■ **Document**:
[start]

If I understand correctly, *(uint32_t *)p to get the bpf_sock.dst_port
is for backward compatibility. But the real u32 read by compiler will
do (*(uint16_t *)p << 16) | *(uint16_t *)(p + 2) which is not the
same as expected *(uint32_t *)p so we have problem here.

> 
> The property above is important for the correctness of the load/store
> tearing transformations. What we have here is not exactly tearing, but
> is quite close.
> 
>>> Clang, of course, expects a consistent BE and optimizes around
>>> that.
>>>
>>> This was a conscious tradeoff Jakub and I have agreed on in order
>>> to
>>> keep the quirky behavior from the past. Given what's happening with
>>> Clang now, I wonder if it would be worth revisiting it in the name
>>> of
>>> consistency?
>>
>> If I understand correctly, I think the issue is
>>       r7 = *(u32 *)(r6 + 48)
>>       w7 >= 16
>>       w1 = w7
>>
>> after verifier, it is changed to
>>      r7 = *(u16 *)(r6 + <kernel offset>)
>>      w7 >= 16
>>      w1 = w7
>>
>> and the result after verifier rewrite is completely wrong.
>> Is it right?
> 
> No, the verifier rewrite is correct.
> The sk_dst_port__load_word() part of the test succeeds.

[end]

■ **Required tasks**:
A - In the bpf_sock.dst_port discussion, change "backward compatibility" to "compatibility with older programs" and give the passage between "If I understand correctly, *(uint32_t" and "is quite close.", inclusive, with that one change.
B - Write what comes next in the bpf_sock.dst_port discussion, picking up right after its last line.

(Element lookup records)

[start]

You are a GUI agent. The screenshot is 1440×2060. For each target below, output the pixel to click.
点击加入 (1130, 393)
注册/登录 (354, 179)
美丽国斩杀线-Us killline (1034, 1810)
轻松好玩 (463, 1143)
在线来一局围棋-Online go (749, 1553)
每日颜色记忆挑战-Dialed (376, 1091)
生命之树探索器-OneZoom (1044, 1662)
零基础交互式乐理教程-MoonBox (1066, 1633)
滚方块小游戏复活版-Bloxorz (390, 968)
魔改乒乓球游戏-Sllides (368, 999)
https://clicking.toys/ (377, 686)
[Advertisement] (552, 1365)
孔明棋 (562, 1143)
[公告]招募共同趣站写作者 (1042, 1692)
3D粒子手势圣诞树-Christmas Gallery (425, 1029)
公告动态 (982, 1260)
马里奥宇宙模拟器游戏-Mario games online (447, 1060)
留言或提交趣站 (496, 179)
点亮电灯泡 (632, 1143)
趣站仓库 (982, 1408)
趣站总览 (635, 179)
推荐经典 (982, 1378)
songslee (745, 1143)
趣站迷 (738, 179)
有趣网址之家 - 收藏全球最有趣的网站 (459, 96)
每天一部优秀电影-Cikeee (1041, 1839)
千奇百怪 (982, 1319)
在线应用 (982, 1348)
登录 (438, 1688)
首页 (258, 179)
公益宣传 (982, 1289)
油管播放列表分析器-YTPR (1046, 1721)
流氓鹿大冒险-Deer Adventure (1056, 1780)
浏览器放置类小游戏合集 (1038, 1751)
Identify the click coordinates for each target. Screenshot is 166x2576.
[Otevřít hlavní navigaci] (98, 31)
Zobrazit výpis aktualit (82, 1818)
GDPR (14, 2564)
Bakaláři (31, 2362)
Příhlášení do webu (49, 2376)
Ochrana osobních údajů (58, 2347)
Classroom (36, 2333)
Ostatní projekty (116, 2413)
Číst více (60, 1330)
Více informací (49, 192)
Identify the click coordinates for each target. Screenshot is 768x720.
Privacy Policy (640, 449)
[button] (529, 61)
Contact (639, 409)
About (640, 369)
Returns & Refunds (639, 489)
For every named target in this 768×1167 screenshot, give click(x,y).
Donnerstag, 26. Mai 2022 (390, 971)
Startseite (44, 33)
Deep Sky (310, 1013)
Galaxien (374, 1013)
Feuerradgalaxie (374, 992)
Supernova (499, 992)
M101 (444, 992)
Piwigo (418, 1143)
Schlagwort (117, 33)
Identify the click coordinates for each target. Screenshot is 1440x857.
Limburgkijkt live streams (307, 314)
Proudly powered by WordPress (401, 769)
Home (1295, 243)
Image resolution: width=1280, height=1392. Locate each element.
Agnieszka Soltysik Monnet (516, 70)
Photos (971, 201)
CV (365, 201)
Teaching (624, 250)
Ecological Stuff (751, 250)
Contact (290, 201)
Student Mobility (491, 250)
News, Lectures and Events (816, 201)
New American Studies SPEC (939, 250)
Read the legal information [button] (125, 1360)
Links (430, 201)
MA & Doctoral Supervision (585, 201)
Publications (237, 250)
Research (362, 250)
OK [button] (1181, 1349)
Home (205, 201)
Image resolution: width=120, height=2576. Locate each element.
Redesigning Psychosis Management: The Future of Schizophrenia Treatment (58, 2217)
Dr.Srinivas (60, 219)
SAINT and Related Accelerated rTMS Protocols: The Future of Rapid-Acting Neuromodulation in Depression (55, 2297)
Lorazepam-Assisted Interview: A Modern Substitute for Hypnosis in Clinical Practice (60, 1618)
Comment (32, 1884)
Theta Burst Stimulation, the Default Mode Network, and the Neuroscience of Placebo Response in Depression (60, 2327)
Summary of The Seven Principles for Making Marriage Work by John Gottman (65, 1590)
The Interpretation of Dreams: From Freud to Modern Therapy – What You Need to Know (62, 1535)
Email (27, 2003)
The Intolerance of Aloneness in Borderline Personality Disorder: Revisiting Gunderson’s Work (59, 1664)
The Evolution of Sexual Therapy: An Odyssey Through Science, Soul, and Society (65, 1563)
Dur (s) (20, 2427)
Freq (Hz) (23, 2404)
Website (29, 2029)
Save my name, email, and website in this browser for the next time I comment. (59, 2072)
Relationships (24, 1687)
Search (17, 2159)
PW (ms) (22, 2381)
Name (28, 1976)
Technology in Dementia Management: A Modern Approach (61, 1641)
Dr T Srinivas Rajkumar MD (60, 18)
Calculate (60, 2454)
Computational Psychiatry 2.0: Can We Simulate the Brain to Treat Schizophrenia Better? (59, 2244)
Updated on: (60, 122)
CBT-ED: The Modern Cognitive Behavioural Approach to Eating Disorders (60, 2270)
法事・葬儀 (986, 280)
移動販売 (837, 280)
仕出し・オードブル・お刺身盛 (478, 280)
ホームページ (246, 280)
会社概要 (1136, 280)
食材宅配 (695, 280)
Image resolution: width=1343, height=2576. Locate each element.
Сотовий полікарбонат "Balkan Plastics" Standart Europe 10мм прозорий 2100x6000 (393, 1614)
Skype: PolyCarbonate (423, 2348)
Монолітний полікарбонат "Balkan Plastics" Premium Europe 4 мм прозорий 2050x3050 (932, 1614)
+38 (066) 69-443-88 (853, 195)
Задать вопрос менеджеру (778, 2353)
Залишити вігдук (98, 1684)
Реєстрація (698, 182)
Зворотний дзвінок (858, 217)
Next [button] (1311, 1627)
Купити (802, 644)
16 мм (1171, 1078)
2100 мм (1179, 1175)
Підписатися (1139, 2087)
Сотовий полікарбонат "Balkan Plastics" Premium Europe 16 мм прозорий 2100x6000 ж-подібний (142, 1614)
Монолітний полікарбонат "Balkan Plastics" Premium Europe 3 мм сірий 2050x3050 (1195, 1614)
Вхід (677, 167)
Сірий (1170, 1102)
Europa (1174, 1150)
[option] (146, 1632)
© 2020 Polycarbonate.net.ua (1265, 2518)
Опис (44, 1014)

[end]

■ **Written answers**:
A -
If I understand correctly, *(uint32_t *)p to get the bpf_sock.dst_port
is for compatibility with older programs. But the real u32 read by compiler will
do (*(uint16_t *)p << 16) | *(uint16_t *)(p + 2) which is not the
same as expected *(uint32_t *)p so we have problem here.

> 
> The property above is important for the correctness of the load/store
> tearing transformations. What we have here is not exactly tearing, but
> is quite close.

B -
> 
> All these rewrites already work fine, they are correct and consistent.
> It's really just bpf_sock.dst_port that is special.
> 
>> If this is the case, during verifier rewrite, if it is
>> big endian, say the user intends to load 4 bytes (from uapi header)
>> while the kernel field is 2 bytes, in such cases, kernel
>> can still pretend to generate 4-byte load. For example,
>> for the above example, the code after verification could be:
>>      r7 = *(u16 *)(r6 + <kernel offset>)
>>      r7 <= 16
>>      w7 >= 16
>>      w1 = w7
>>
>> Hopefully, we won't have many such cases. Does this work?
> 
> This would break the sk_dst_port__load_word() part of the test.

This is a hack. This may work for this specific u16 case, but
yes, it won't work for u32 load case.

> 
> 
> 
> Above I asked whether we can resolve the inconsistency, but I thought
> about it and I don't see a way of doing it without breaking the ABI,
> which is at worst unacceptable, and at best a last resort measure.
> 
> What do you think about marking bpf_sock.dst_port volatile? volatile
> should prevent tearing and similar optimizations, with which we have a
> problem here.
> 
> We could also add a comment warning users not to cast away this
> volatile due to the quirk we have. And then we should adjust the test
> (making all casts volatile) to comply with this new warning.

I did a little study on this. The main problem here for
static __noinline bool sk_dst_port__load_half(struct bpf_sock *sk)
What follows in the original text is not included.